Regulator claims fragments left by sequence are at acceptable levels.
Pfizer did not highlight a DNA sequence in its COVID-19 vaccine, a European regulator has confirmed.
“While the full DNA sequence of the plasmid starting material was provided in the initial marketing authorization application for Comirnaty, the applicant did not specifically highlight the SV40 sequence,” the European Medicines Agency (EMA) told The Epoch Times in an email.
The email came after Health Canada told The Epoch Times it expects sponsors to identify sequences such as the Simian Virus 40 (SV40) DNA enhancer but that Pfizer did not.
Pfizer and its partner, BioNTech, have not responded to requests for comment.
Pfizer did not highlight the inclusion of the enhancer in its vaccine because “it was considered to be a non-functional part of the plasmid,” EMA said. “They have since clarified this information in response to questions raised by EMA.”
The EMA said parts of the SV40 sequence are “commonly present in plasmids used for manufacturing of biological active substances,” but neither authorities nor Pfizer have been able to say why the sequence was made part of the Pfizer shot.
Dr. Robert Malone, a vaccine expert whose work has been cited by Pfizer, told The Epoch Times “there is no reason” to include the sequence.
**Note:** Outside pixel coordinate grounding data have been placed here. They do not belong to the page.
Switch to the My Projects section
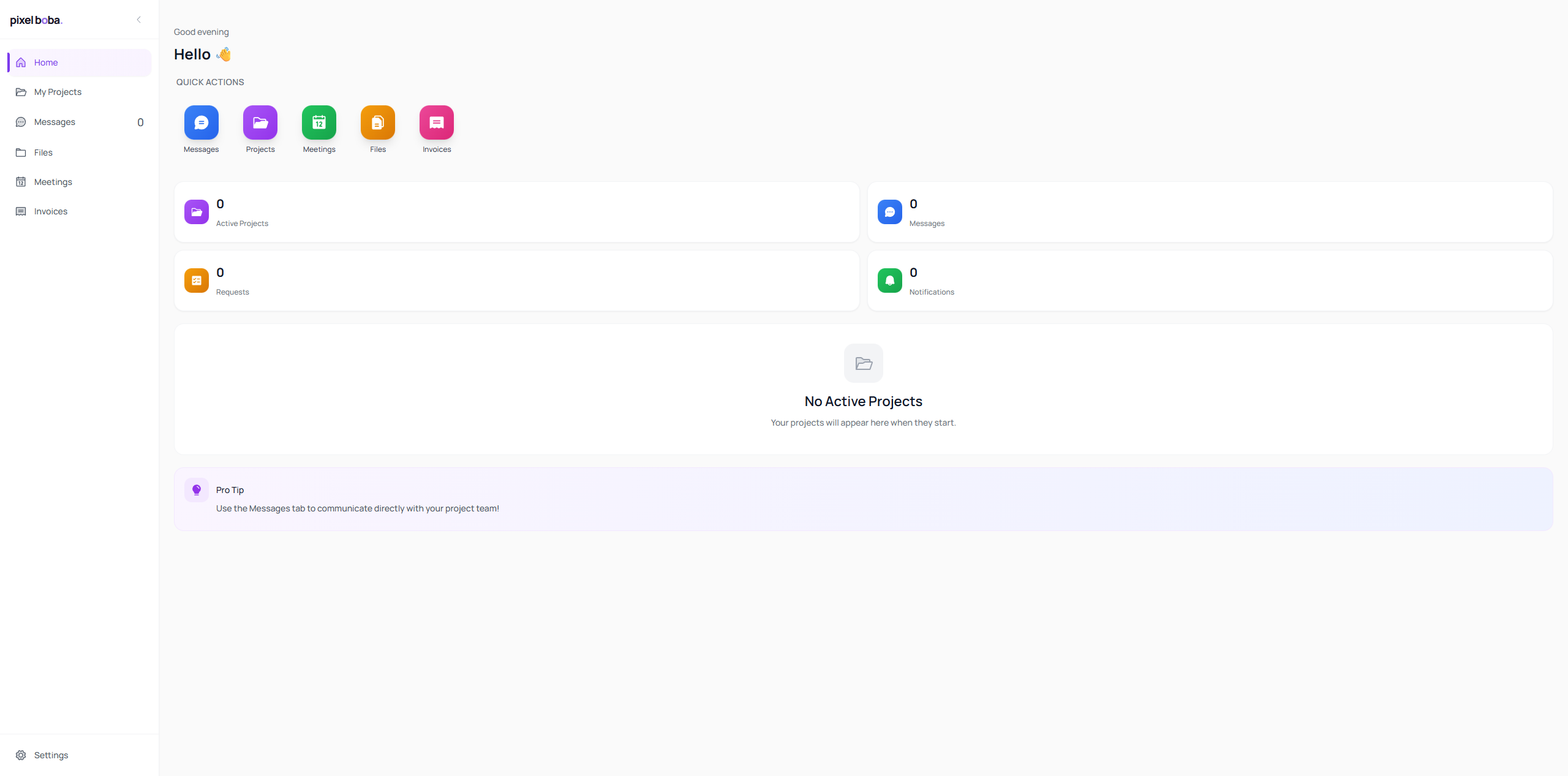 click(x=58, y=92)
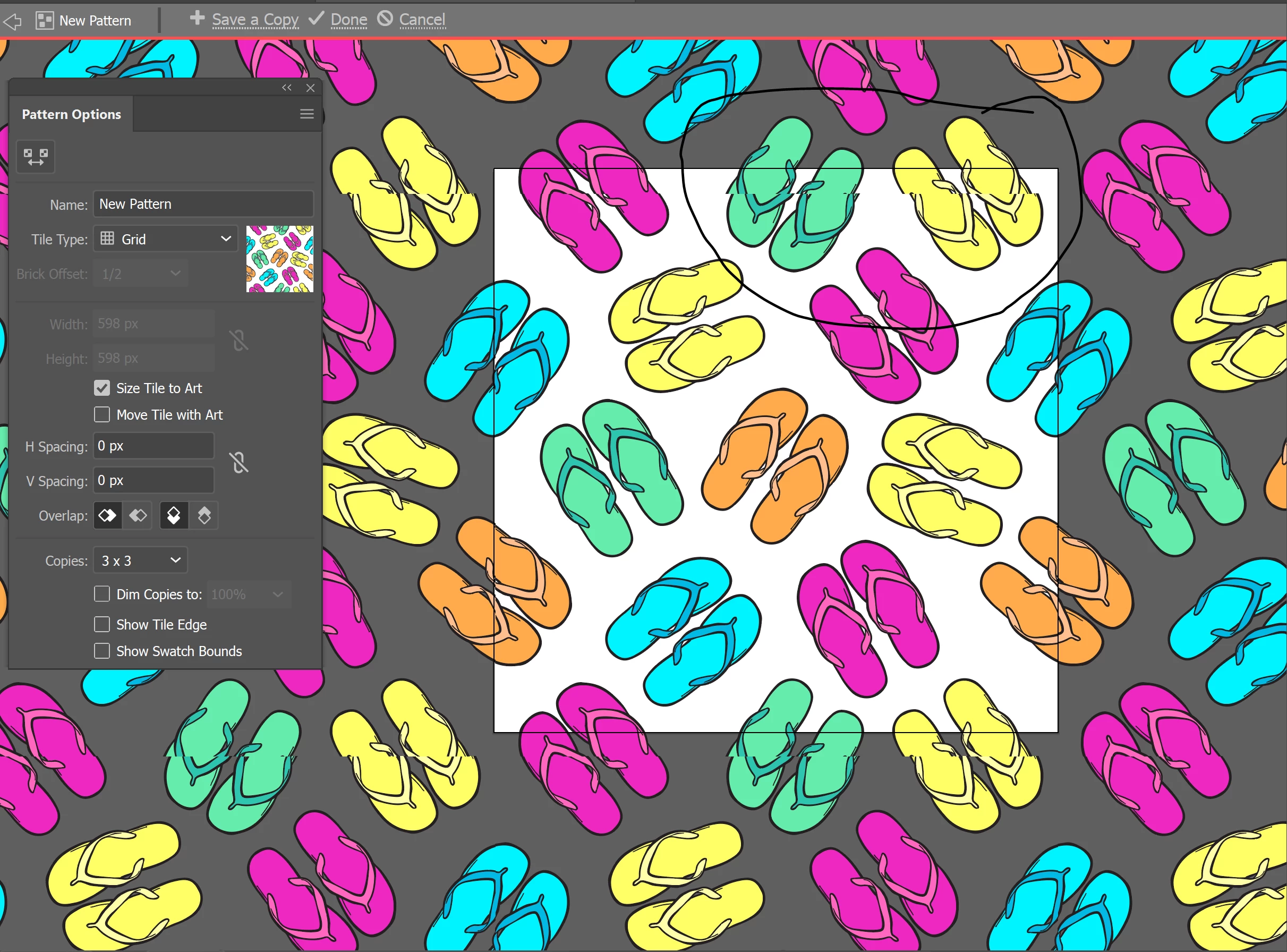Select Left in Front overlap icon
The image size is (1287, 952).
click(x=108, y=515)
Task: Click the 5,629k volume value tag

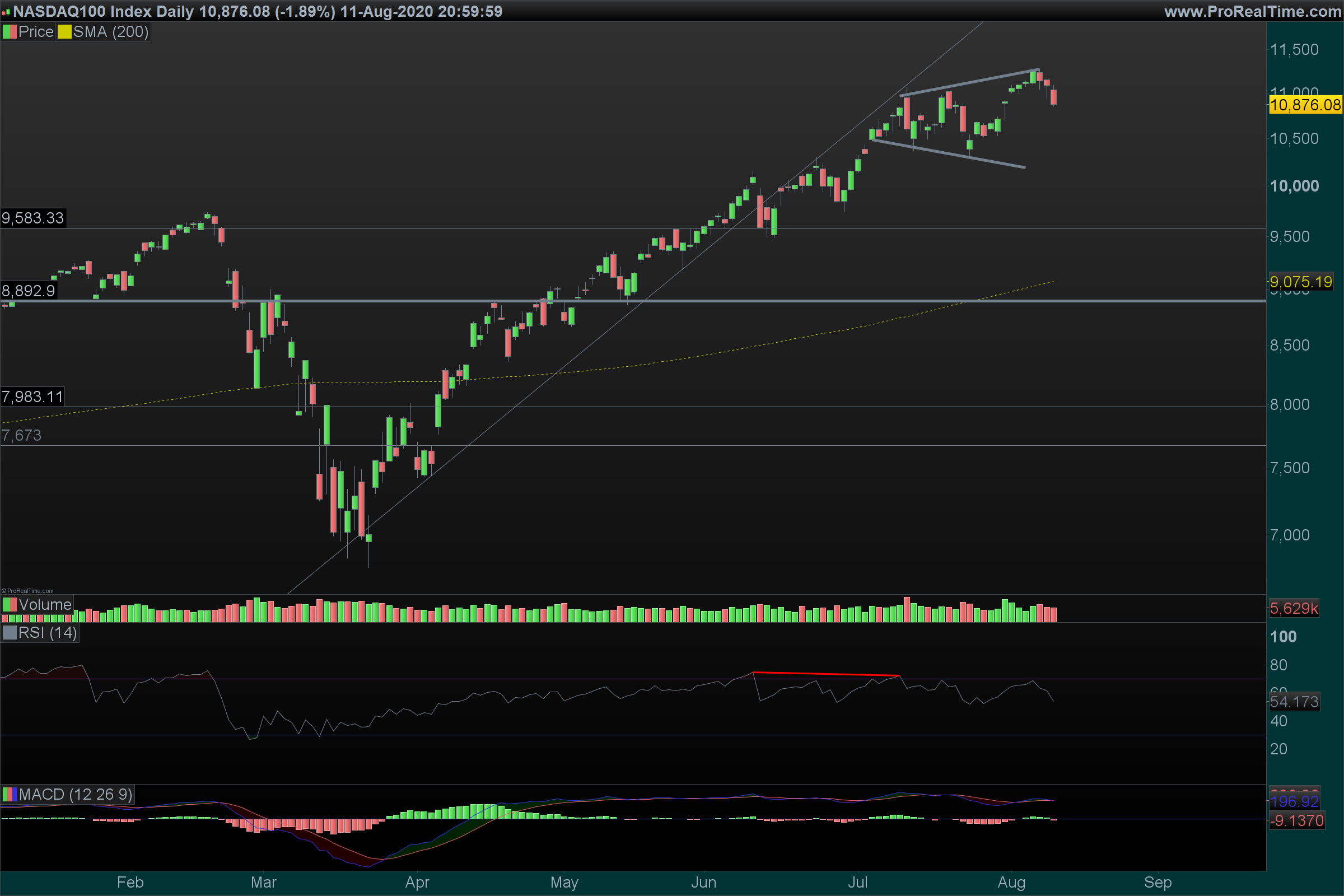Action: [x=1294, y=608]
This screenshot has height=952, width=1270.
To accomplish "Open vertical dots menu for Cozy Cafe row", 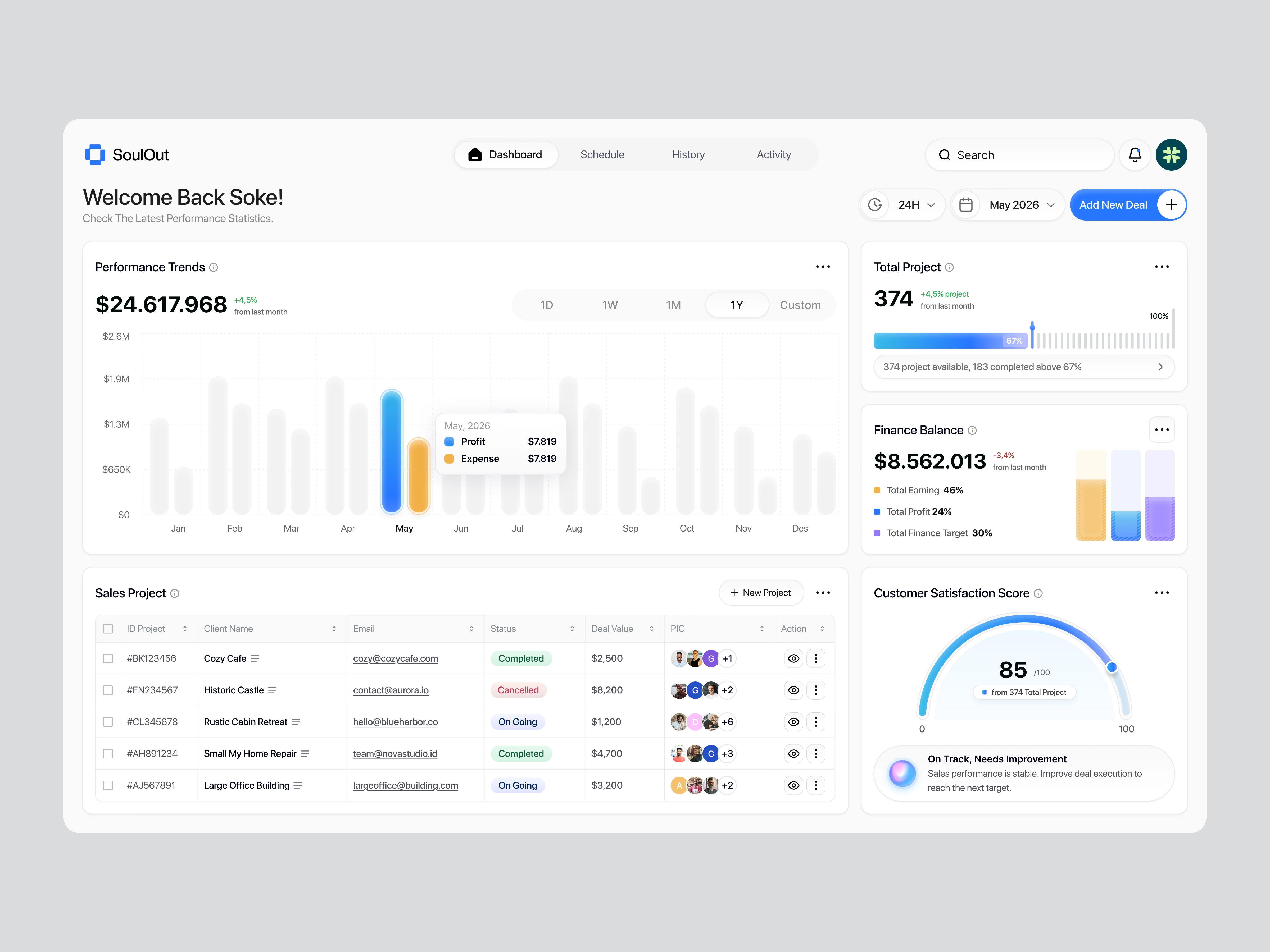I will [816, 659].
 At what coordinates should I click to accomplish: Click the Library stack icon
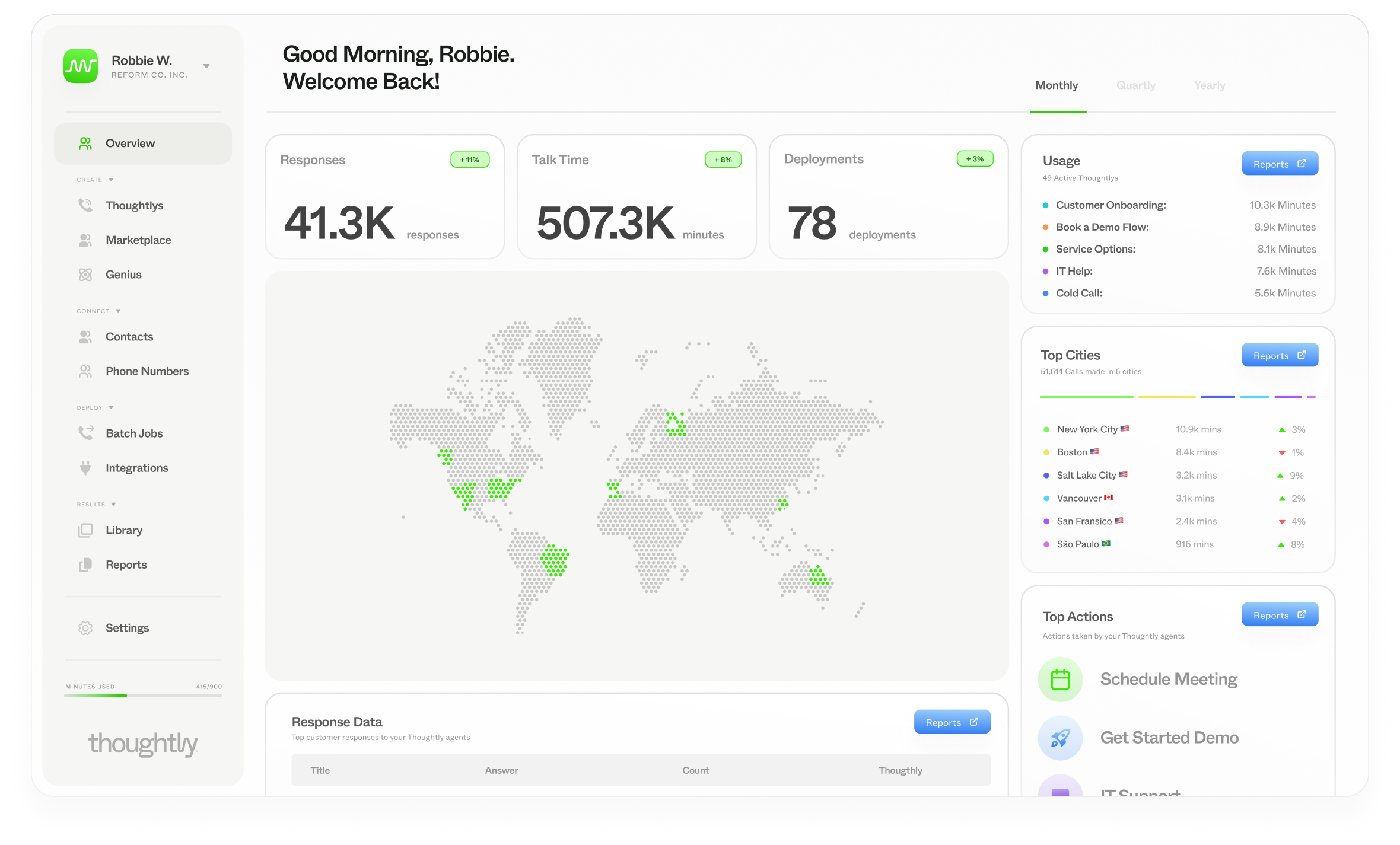[85, 530]
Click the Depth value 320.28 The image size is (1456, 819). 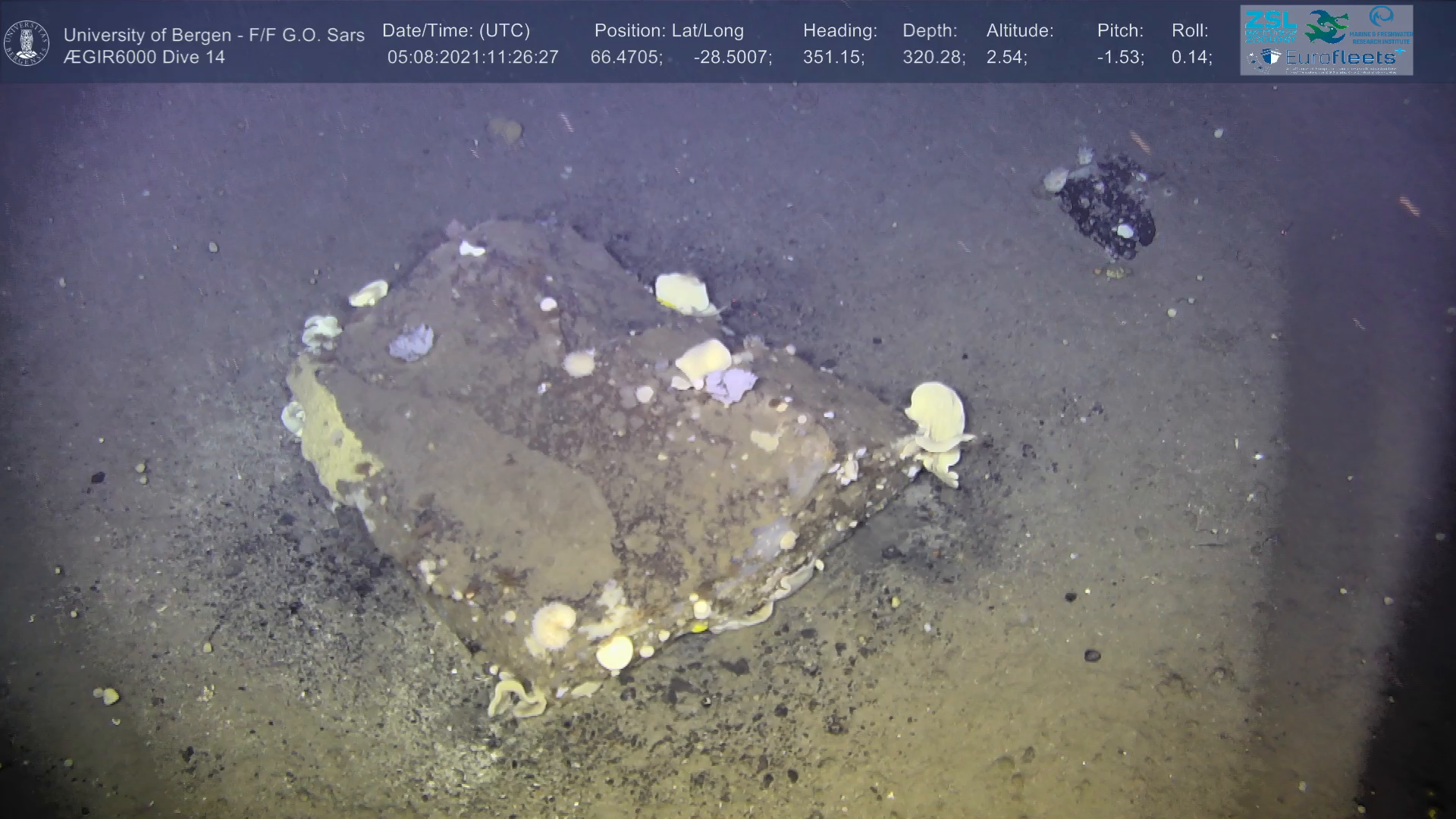coord(933,58)
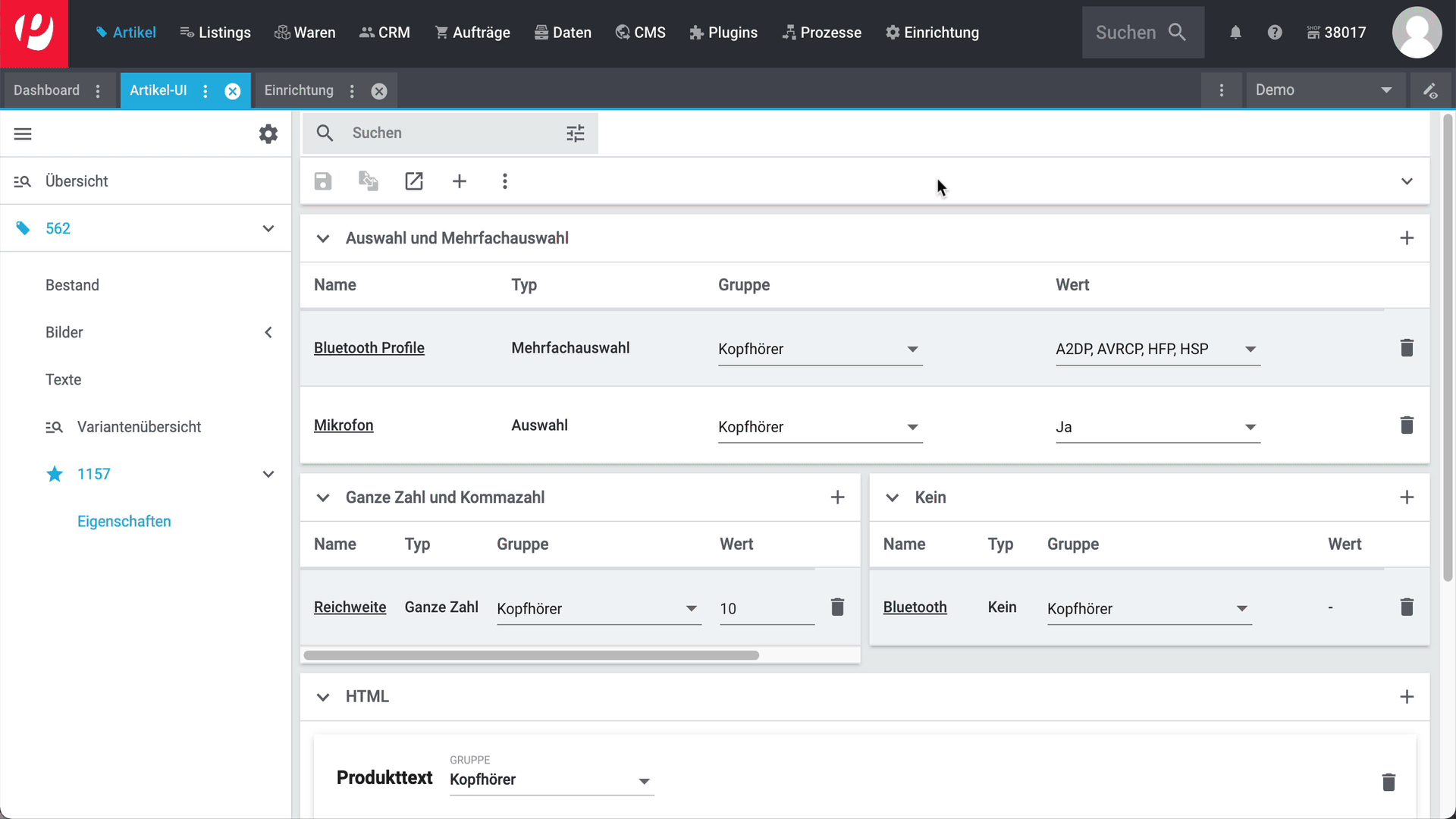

He has urged U.S. regulators to recall the vaccine.
Contested Claims
According to the EMA, the DNA sequences, including the SV40 sequence, are “broken down and removed” during the manufacturing process.
“Fragments of the SV40 sequence may only be present as residual impurities at very low levels that are routinely controlled,” the EMA claimed.
The agency did not provide any evidence to support the claim.
“The best independent estimates are 100-200B fragments of the plasmid exist in each dose,” Kevin McKernan a microbiologist who first identified the sequence in the vaccine, told The Epoch Times in an email. “The EMA has offered no scientific evidence to make such a claim other than ‘Trust our non-peer reviewed heavily redacted failure in transparency.'”
An EMA spokesperson said earlier this year that there was “no evidence to indicate the presence of SV40 … in the formulation of COVID-19 vaccines.”
The EMA is now acknowledging that statement was not correct.